Text and element pointing data:
┄┄┄┄┄┄┄┄┄┄┄┄┄┄┄┄┄┄┄┄

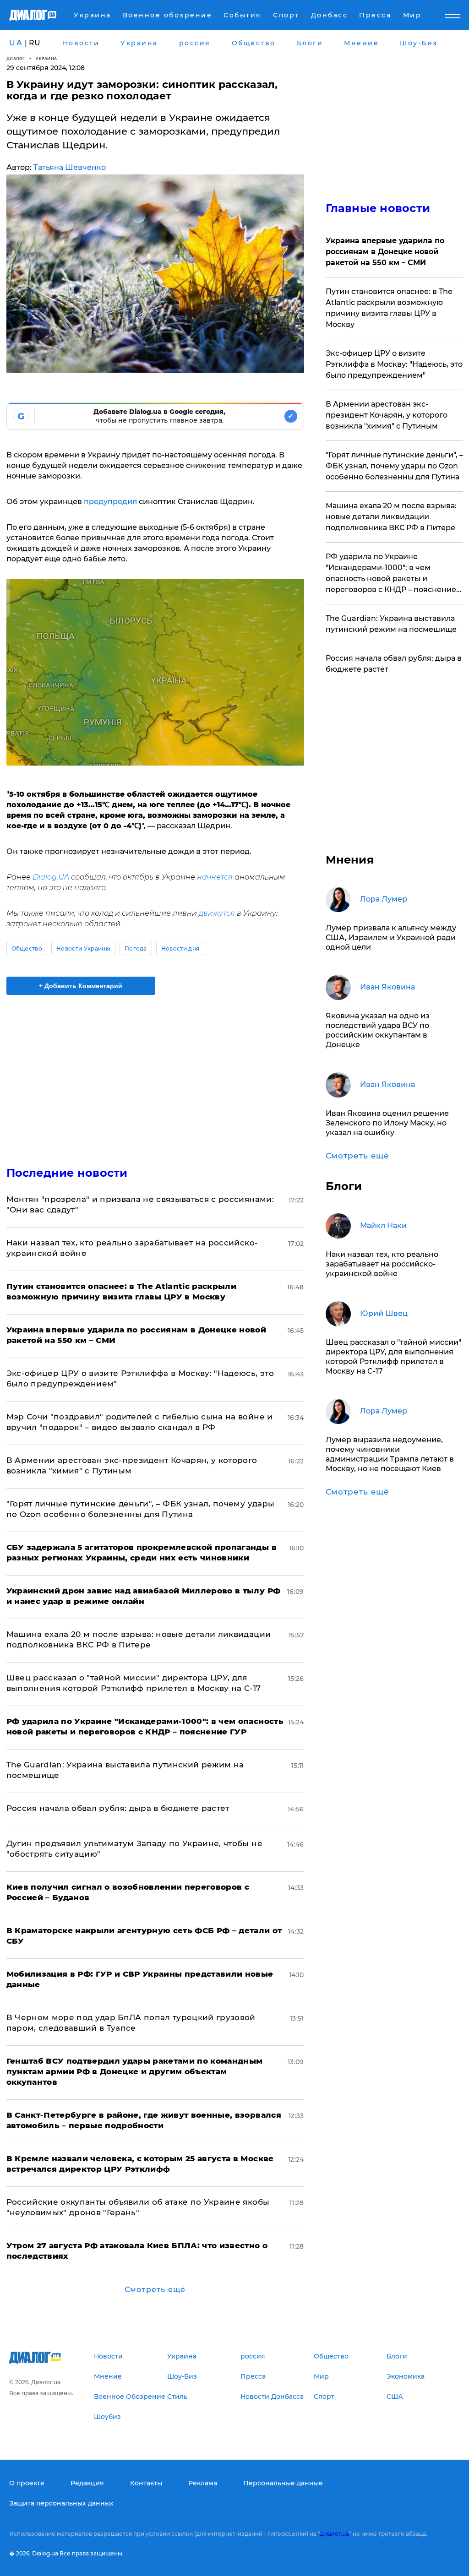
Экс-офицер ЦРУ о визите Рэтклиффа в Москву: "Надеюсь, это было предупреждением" (394, 364)
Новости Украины (83, 948)
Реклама (202, 2483)
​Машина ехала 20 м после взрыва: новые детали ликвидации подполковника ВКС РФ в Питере (391, 516)
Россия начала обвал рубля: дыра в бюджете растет (117, 1808)
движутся (217, 913)
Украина (46, 58)
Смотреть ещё (155, 2289)
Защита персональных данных (61, 2503)
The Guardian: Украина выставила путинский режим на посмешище (391, 624)
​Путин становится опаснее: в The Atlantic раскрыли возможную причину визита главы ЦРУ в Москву (389, 308)
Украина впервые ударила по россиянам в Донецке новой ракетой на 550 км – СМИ (385, 251)
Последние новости (67, 1172)
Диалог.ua (334, 2533)
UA (16, 42)
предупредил (110, 501)
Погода (136, 948)
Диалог (15, 58)
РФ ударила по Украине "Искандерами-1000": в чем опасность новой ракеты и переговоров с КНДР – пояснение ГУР (391, 573)
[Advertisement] (155, 1075)
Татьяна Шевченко (69, 167)
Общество (27, 948)
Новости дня (180, 948)
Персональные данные (283, 2483)
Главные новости (378, 208)
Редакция (87, 2483)
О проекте (26, 2483)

┄┄┄┄┄┄┄┄┄┄┄┄┄┄┄┄┄┄┄┄

- [What is required]:
Edit the part of the data that opens with the line containing "РФ ударила по" and closes with the line containing "Главные новости (378, 208)". Give these lines again with "Общество" replaced by "Экономика" and everything else unchanged.

- [Final result]:
РФ ударила по Украине "Искандерами-1000": в чем опасность новой ракеты и переговоров с КНДР – пояснение ГУР (391, 573)
[Advertisement] (155, 1075)
Татьяна Шевченко (69, 167)
Экономика (27, 948)
Новости дня (180, 948)
Персональные данные (283, 2483)
Главные новости (378, 208)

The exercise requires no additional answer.